OBJECTIVE ▸
Report how many lines in the listing below contain the string "height" with the same capitalization. Reply with the number alone.

DATA TO USE ▸
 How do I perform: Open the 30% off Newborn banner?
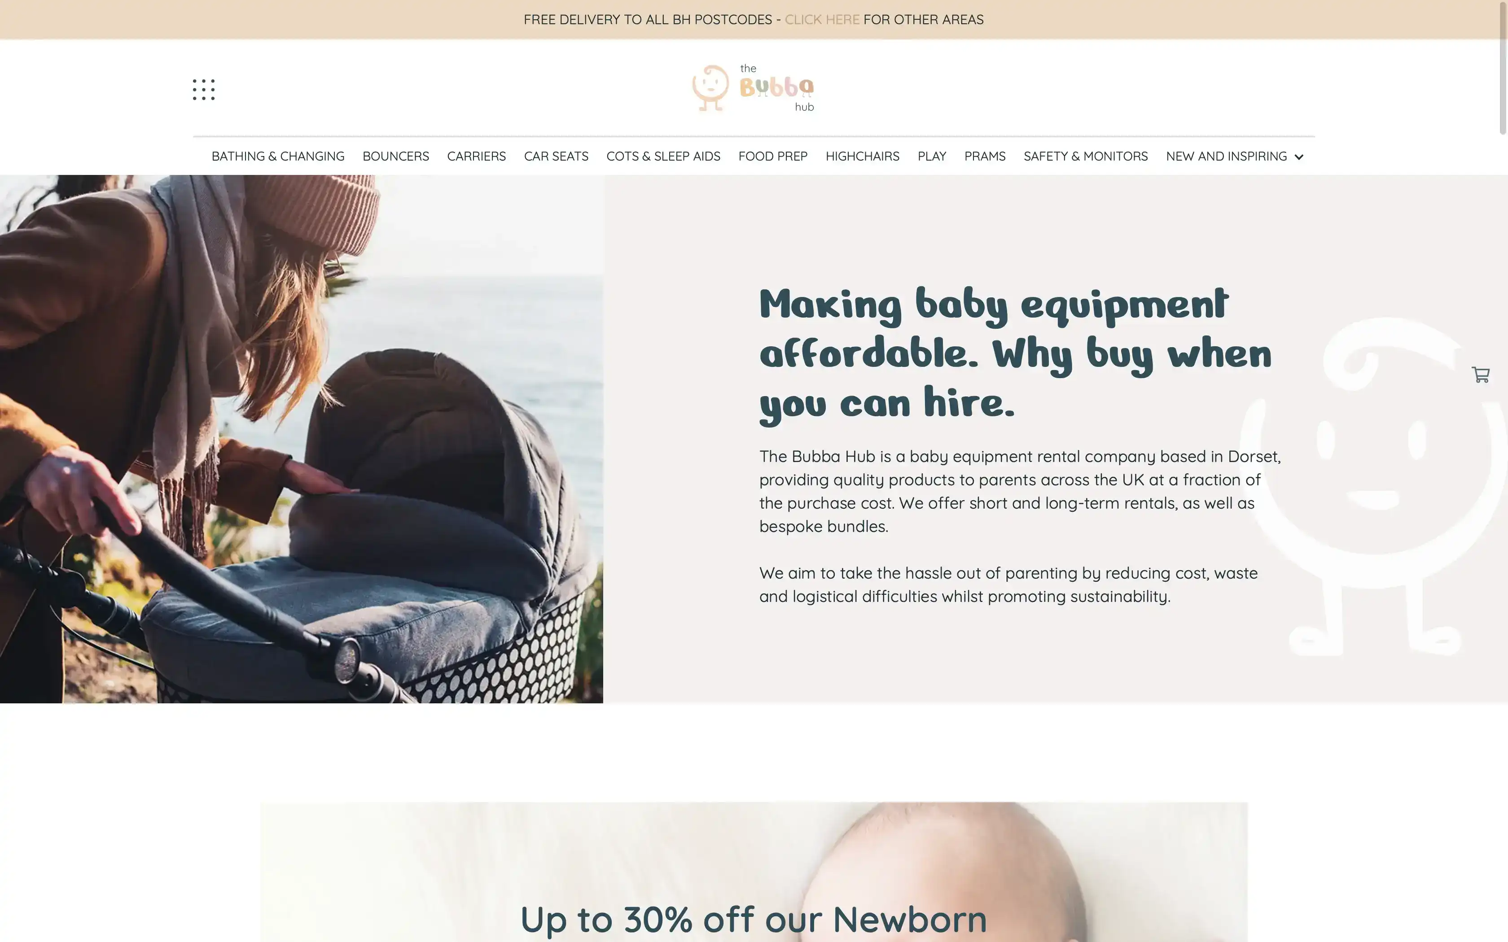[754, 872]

* * *

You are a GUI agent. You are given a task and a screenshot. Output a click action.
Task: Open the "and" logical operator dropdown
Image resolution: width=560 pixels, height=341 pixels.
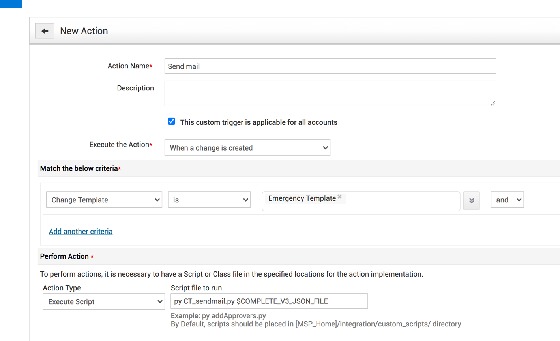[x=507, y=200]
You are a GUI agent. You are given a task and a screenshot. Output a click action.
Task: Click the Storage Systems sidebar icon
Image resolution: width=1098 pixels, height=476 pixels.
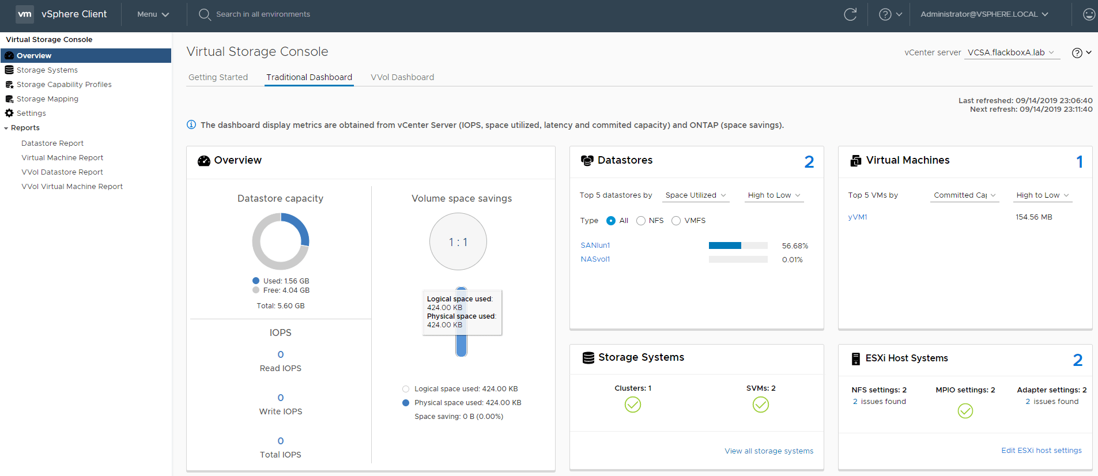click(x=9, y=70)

RESPONSE TO THIS EXERCISE ▸
2